*PROVIDED TEXT:*

· · · · · · ·

Actual numbers of vaccine take up and owners vaccine hesitancy are probably skewed slightly because reputable kennels require animals to have up to date vaccination records, The gap between belief and action is foggy. 

The consequences are tangible. Vets are reporting cases of parvovirus and leptospirosis — diseases that vaccination had effectively eliminated from most practices — appearing again in unvaccinated animals. These are preventable deaths.

Part of what makes the misinformation trap so difficult to escape is that it's self-reinforcing. The more a worried owner engages with content questioning veterinary advice, the more the algorithm serves them. A community of like-minded, fearful, well-meaning people forms around them. The echo chamber closes.

Facts alone won't fix this — but something else might

The veterinary profession's instinct has been to fight back with science — point-by-point rebuttals, evidence-based content, expert explainers. The message is absolutely necessary but it is not sufficient in its delivery.

An owner who already distrusts the system doesn't respond well to being corrected from above, the medium and the manner matter as much as the message. The vets who are actually cutting through online are doing something different. They're sitting on the floor with their own animals, speaking plainly, acknowledging that the profession has a trust problem it needs to own and admitting uncertainty where it honestly exists — and then giving the science. That's not spin, it’s genuine communication and audiences can feel the difference.

· · · · · · ·

*TASK TO COMPLETE:* According to the text on pet vaccine hesitancy, which diseases are vets seeing again in unvaccinated animals? Nothing in the rows relates to this.

*DATA FOR REVIEW:*
· · · · · · ·

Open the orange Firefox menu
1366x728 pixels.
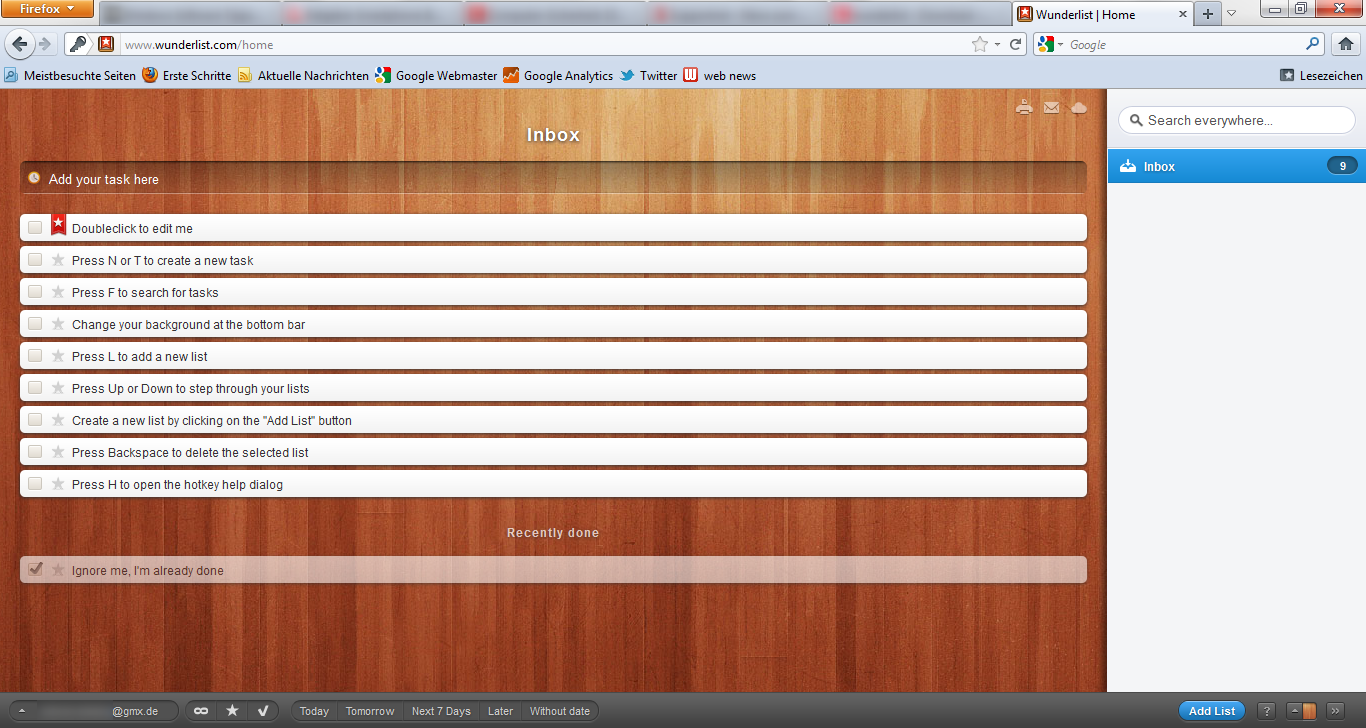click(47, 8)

· · · · · · ·

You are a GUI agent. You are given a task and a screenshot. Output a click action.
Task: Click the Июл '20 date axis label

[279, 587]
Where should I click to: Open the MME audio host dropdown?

· · · · · · ·

*EXERCISE OUTPUT:* Parvovirus and leptospirosis.